众人纷纷侧目看向徐真,果然是他们嚣张的徐真师兄,都这个时候了还不忘索要赔礼,显然是想趁着这机会趁火打劫。那涟水宫擅长暗器,还擅长用毒,不知道有多少好玩意儿呢。
涟水宫女长老现在已经将火力集中到徐真身上了,因为瞧起来他似乎是方才出场对战的那名弟子的峰主,居然这般护短,还索要赔礼——
冷哼一声,不想弄得下不来台,涟水宫女长老从怀中掏出一个小匣子,扔向徐真,徐真伸手轻轻一接,不可置否地挑起眼皮:“就这么点,未免太过寒酸……”
清元派弟子们已经惊呆了,虽然这样做真的有些没脸没皮,但是徐真师兄做出来,意外地和他很符合,而且不丢脸呢。
涟水宫女长老明显没想到这名亲传弟子如此厚颜无耻,但众目睽睽之下,又没有退路,于是又黑着脸,掏出个什么玩意儿,沉痛无比地丢给徐真。
徐南柯将两个黑匣子都收入怀中,这才勾了勾嘴角。原剧情里涟水宫女长老只是给了李若烽一枚金莲而已,但没想到自己方才激将一番,她就又扔了个什么玩意儿过来,应该也是什么重要道具。
忽然想到了什么,徐南柯朝着那名女长老微微张开口,还没等他开口,涟水宫众人一看他又要索要东西,忙不迭齐齐飞上云头跑了。
徐南柯:“……”
待到涟水宫众人彻底离去,清元派这一场突如其来的危急也解除了。
上虚真人和执法长老在修.真界这么多年,自然通过刚才之事察觉到一丝敏锐的味道,这江湖上的“千面狐狸”居然就是涟水宫的弟子,而在这之前,他们居然从未听闻!可见这涟水宫深不可测,还需防范于未然,于是两个长老匆匆回清元山上去请示掌门了。
剩下的清元派弟子们经过刚才一事,自发地散开了一个圈,远离了李若烽。就连之前与他交好的一些弟子,经过此事,也不由得担心他是否会在自己背后捅自己一刀了。这种人,不敢与其深交。
李若烽站在原地,脸上却在狞笑,不管怎么样,他总算确认了,沈寄这小子就是穿越过来的吧。
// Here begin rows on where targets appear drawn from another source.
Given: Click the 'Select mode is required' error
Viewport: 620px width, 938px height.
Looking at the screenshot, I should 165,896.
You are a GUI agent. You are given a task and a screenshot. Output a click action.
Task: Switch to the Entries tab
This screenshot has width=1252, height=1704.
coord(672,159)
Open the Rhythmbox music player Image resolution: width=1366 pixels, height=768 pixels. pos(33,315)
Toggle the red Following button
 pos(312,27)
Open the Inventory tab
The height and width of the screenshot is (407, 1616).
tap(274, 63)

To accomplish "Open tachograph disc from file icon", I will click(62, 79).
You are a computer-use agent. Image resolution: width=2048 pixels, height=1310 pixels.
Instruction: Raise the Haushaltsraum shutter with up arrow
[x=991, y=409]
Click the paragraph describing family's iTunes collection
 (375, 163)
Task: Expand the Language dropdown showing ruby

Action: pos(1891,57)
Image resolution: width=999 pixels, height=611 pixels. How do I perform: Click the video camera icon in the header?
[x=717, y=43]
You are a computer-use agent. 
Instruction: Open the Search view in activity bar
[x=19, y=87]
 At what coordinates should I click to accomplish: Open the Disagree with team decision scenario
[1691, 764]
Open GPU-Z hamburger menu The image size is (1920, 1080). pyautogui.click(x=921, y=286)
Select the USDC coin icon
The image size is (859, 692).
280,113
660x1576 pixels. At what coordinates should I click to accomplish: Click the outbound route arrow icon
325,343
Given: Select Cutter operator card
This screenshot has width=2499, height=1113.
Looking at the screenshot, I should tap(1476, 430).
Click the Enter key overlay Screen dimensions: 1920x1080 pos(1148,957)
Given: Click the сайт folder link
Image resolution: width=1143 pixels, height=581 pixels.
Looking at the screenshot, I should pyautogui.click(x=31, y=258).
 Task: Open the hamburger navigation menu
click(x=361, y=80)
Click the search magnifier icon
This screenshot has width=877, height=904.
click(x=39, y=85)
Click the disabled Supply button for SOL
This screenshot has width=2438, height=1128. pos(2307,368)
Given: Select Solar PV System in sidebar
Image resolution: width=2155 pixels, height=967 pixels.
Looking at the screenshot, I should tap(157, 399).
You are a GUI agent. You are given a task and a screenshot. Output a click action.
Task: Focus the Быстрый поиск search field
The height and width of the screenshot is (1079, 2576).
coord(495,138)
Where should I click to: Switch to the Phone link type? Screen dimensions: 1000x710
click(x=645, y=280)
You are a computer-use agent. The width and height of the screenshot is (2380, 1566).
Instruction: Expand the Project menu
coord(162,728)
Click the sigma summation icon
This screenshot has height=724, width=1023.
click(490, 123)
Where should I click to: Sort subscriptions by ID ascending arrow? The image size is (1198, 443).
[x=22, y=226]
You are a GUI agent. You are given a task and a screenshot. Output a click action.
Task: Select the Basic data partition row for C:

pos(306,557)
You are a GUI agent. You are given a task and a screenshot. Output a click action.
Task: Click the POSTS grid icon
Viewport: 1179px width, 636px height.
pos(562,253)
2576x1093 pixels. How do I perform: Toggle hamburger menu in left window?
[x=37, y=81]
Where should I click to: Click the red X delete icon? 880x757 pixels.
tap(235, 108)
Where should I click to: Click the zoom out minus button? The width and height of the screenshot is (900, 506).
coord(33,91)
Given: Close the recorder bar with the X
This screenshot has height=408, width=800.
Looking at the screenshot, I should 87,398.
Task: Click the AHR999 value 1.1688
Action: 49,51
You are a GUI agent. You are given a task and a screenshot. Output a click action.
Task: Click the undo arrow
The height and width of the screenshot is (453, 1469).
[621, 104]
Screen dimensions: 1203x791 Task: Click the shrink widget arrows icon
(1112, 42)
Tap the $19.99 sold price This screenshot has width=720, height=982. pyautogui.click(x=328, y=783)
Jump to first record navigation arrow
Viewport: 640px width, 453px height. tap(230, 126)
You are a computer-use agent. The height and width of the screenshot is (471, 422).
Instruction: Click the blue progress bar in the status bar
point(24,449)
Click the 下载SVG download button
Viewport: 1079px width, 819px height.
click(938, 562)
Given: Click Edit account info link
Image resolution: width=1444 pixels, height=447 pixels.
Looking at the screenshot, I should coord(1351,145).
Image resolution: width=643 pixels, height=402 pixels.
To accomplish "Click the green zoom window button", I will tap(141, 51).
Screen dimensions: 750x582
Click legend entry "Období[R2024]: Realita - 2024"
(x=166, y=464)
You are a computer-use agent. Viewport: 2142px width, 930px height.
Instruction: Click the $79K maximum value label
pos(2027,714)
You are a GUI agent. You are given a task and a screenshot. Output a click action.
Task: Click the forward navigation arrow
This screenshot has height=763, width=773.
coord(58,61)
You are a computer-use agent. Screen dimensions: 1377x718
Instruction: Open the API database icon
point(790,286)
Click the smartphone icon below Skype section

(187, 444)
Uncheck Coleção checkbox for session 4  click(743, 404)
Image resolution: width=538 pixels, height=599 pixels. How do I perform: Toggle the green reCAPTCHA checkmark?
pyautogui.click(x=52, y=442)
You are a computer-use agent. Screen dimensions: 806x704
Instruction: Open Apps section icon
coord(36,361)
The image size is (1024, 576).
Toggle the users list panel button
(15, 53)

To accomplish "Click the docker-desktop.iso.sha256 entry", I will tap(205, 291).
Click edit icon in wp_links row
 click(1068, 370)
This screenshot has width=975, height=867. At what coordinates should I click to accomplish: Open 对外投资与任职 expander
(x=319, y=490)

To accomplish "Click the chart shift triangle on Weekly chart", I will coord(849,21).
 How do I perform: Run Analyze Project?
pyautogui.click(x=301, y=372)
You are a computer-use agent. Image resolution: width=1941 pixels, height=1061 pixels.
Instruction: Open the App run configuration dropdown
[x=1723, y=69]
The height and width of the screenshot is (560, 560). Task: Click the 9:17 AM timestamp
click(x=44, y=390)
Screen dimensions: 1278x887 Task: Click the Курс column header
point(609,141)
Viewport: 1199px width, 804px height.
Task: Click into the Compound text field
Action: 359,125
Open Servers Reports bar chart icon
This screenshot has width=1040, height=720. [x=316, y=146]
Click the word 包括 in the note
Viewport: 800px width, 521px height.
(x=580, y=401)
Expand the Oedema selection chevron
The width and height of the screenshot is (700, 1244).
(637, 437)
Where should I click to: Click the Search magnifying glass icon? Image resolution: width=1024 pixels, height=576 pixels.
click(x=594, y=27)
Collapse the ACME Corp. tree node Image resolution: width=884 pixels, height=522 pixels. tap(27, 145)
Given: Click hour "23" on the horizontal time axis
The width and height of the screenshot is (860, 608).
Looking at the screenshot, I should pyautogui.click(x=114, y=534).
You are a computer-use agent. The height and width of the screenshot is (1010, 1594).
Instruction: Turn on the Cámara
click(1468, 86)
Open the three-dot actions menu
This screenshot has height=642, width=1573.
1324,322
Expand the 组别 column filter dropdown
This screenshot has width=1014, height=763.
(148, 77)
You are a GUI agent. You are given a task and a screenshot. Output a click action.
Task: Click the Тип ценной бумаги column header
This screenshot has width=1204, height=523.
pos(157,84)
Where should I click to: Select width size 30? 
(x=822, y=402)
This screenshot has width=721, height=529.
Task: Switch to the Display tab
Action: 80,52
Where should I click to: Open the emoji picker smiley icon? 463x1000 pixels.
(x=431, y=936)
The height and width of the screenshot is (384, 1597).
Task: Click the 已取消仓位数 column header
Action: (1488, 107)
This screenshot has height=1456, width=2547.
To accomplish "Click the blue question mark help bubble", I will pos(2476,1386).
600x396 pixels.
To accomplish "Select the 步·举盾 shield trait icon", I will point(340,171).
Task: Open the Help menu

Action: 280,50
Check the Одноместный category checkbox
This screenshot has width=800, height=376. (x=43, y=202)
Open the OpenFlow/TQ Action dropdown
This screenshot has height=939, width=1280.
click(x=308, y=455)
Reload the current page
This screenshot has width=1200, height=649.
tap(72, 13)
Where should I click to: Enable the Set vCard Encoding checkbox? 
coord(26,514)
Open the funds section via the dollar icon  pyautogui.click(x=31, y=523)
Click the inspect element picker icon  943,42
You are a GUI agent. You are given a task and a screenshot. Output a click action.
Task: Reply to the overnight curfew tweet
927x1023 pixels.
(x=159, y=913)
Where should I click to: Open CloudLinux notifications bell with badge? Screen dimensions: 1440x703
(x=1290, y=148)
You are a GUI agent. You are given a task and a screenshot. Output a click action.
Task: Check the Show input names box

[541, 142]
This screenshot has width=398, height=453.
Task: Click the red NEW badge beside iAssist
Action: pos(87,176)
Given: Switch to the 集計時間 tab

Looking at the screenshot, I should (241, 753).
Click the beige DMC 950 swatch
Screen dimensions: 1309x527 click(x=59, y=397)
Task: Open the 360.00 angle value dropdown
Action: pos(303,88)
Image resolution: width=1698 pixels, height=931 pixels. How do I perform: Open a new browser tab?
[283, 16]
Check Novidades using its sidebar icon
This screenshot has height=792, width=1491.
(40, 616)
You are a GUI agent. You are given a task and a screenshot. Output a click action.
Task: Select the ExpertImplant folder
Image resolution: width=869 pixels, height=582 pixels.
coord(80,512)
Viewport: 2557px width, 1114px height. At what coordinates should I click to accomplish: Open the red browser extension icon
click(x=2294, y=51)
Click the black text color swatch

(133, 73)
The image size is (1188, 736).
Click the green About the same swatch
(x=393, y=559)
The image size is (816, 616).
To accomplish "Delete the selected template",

不管怎样,一定要趁着他还没有觉醒灵根之前,尽早除掉他,否则一而再再而三,自己的男主之位迟早会被夺走!
而落入徐真手中的金莲,也只有解毒功效而已,反正目前对自己也没有什么用。虽然李若烽有些不舍这等宝物落入徐真的手中,但是他知道徐真同样憎恶沈寄,不可能将金莲给沈寄让他解灵根之毒,所以暂时放下心来。
——现在当务之急,是要拿到绛云剑!那才是最重要的东西!
徐南柯听见系统道:“主角的好感度降低,爽度降低,积分加20,男二的爽度增加,积分加2。”
徐南柯扶额,是了,他已经发现了,沈寄尤其小气,从李若烽那里积分刷刷地涨时,从他那里几乎都讨不到什么积分。他的爽度也太难提升了吧,这还不够爽?都让他一个人大出风头了,临危受命,临危不惧,要多英勇有多英勇,他怎么还是不爽?
他下意识地就看了沈寄一眼,结果发现对方捂着流血的肩头,也正盯着他,神色复杂。
糟糕——
徐南柯心里咯噔一下,想起沈寄莫不是怀疑他是那个人了吧,但是这怎么可能联系到一起呢,他不过是提了句“千面郎君”,八竿子完全打不着。但沈寄那小子的确聪明,自己不过是稍微点拨一句而已,他居然就能够领悟出来。
众弟子,包括上虚真人在内,都只以为沈寄是误打误撞撕掉了孟如水的假面,可或许只有徐南柯与他自己二人才知道,他根本就是算好了,让那一招捅进肩膀的,否则以他的修为,无论如何也靠近不了孟如水的身。
……只是那么做也委实太过不要命了,简直疯了。
徐南柯微微叹了口气,想去看看沈寄伤势如何,却又不能ooc。
这晚徐南柯在回到现实世界之前,盘算了一下已经攒到的积分,这些天绞尽脑汁写了一个月的信,还在暗地里帮了沈寄无数回,也不过一共八十三分,离一千分遥遥无期。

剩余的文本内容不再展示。